From here, from outside, all he said was clearly heard. Then he ordered, “Take him and tie him up awhile, so he’ll suffer, and then shoot him!”
“Look at me, colonel!” he begged. “I’m not worth anything now. It won’t be long before I die all by myself, crippled by old age. Don’t kill me!”
“Take him away!” repeated the voice from inside.
“I’ve already paid, colonel. I’ve paid many times over. They took everything away from me. They punished me in many ways. I’ve spent about forty years hiding like a leper, always with the fear they’d kill me at any moment. I don’t deserve to die like this, colonel. Let the Lord pardon me, at least. Don’t kill me! Tell them not to kill me!”
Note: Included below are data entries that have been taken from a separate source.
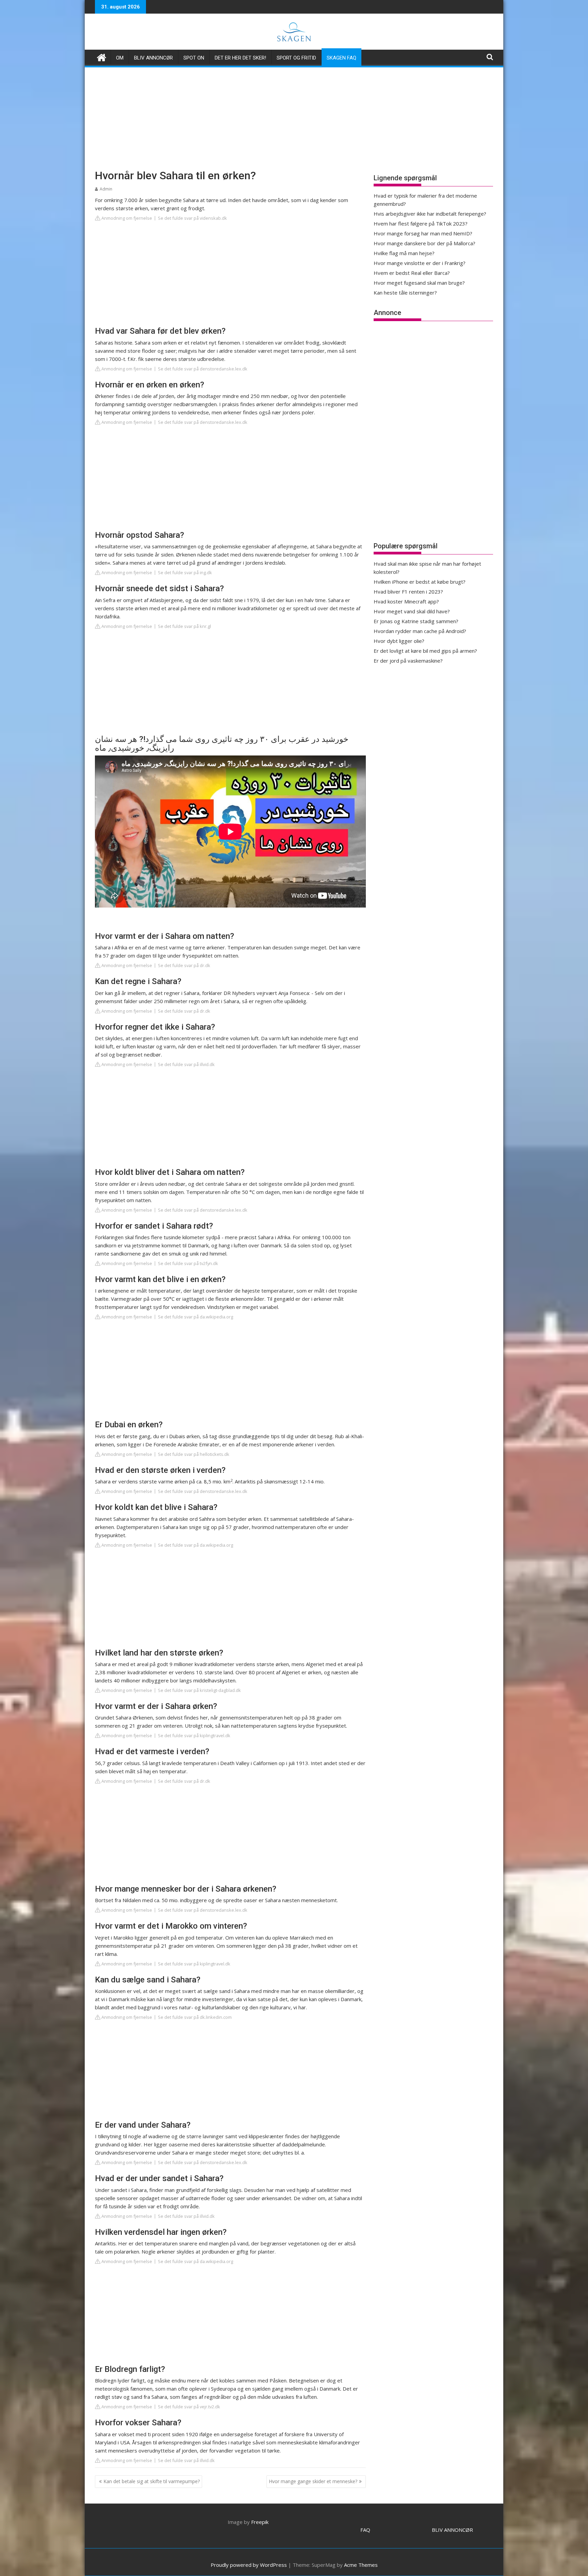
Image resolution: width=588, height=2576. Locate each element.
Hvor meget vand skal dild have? (412, 611)
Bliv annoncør (153, 58)
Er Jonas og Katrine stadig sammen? (416, 621)
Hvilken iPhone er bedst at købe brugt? (420, 581)
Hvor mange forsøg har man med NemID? (423, 233)
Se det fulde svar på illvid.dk (186, 1064)
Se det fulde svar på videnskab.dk (192, 218)
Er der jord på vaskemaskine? (408, 660)
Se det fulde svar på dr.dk (184, 965)
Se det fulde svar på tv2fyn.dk (188, 1263)
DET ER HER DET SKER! (240, 58)
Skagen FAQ (341, 58)
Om (120, 58)
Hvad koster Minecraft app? (406, 601)
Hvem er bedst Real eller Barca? (412, 272)
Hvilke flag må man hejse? (404, 253)
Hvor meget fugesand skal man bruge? (419, 282)
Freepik (259, 2522)
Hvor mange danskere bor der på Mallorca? (424, 243)
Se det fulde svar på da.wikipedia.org (195, 1317)
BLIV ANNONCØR (452, 2529)
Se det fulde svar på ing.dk (185, 572)
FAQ (365, 2529)
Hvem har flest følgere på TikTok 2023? (421, 223)
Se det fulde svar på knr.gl (184, 626)
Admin (106, 189)
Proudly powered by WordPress (249, 2564)
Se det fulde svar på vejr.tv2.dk (189, 2407)
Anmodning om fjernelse (126, 218)
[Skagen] (102, 56)
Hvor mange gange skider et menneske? (313, 2481)
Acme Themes (361, 2564)
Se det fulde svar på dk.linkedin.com (195, 2017)
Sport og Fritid (296, 58)
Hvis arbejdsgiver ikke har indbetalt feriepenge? (430, 213)
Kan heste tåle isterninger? (405, 292)
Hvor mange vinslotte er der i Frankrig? (420, 263)
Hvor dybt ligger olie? (399, 640)
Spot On (193, 58)
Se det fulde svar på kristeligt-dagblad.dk (199, 1690)
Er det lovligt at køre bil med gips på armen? (425, 650)
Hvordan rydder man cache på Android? (420, 631)
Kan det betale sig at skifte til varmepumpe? (151, 2481)
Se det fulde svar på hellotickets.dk (193, 1454)
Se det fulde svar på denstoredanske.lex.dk (202, 369)
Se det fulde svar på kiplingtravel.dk (194, 1735)
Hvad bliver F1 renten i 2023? (408, 591)
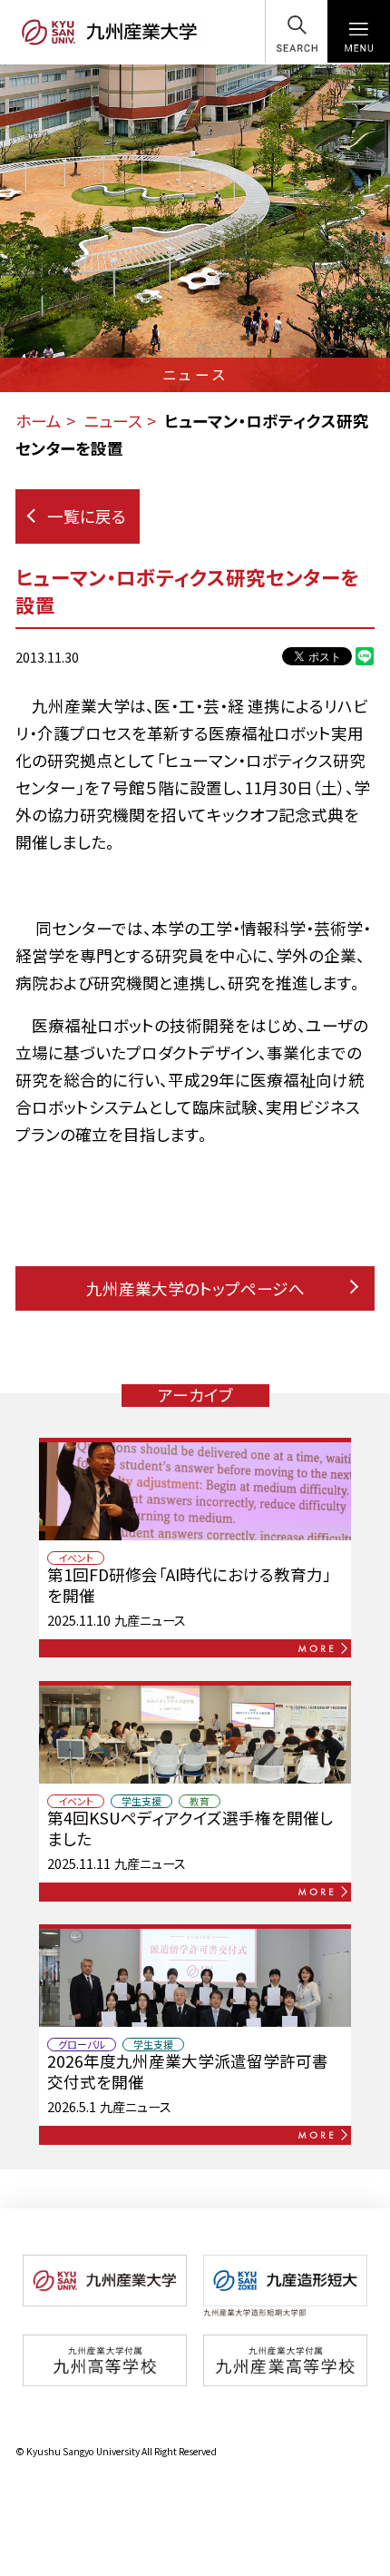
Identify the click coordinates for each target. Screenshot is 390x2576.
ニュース (112, 420)
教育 (200, 1801)
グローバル (81, 2044)
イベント (75, 1558)
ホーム (38, 420)
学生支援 (141, 1801)
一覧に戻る (86, 516)
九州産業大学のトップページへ (195, 1288)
There he was, as if they’d beaten him, waving his hat against the ground. Shouting.
Immediately the voice from inside said, “Tie him up and give him something to drink until he gets drunk so the shots won’t hurt him.”
* * * * *
Finally, now, he’d been quieted. There he was, slumped down at the foot of the post. His son Justino had come and his son Justino had gone and had returned and now was coming again.
He slung him on top of the burro. He cinched him up tight against the saddle so he wouldn’t fall off on the road. He put his head in a sack so it wouldn’t give such a bad impression. And then he made the burro giddap, and away they went in a hurry to reach Palo de Venado in time to arrange the wake for the dead man.
“Your daughter-in-law and grandchildren will miss you,” he was saying to him. “They’ll look at your face and won’t believe it’s you. They’ll think the coyote has been eating on you when they see your face full of holes from all those bullets they shot at you.”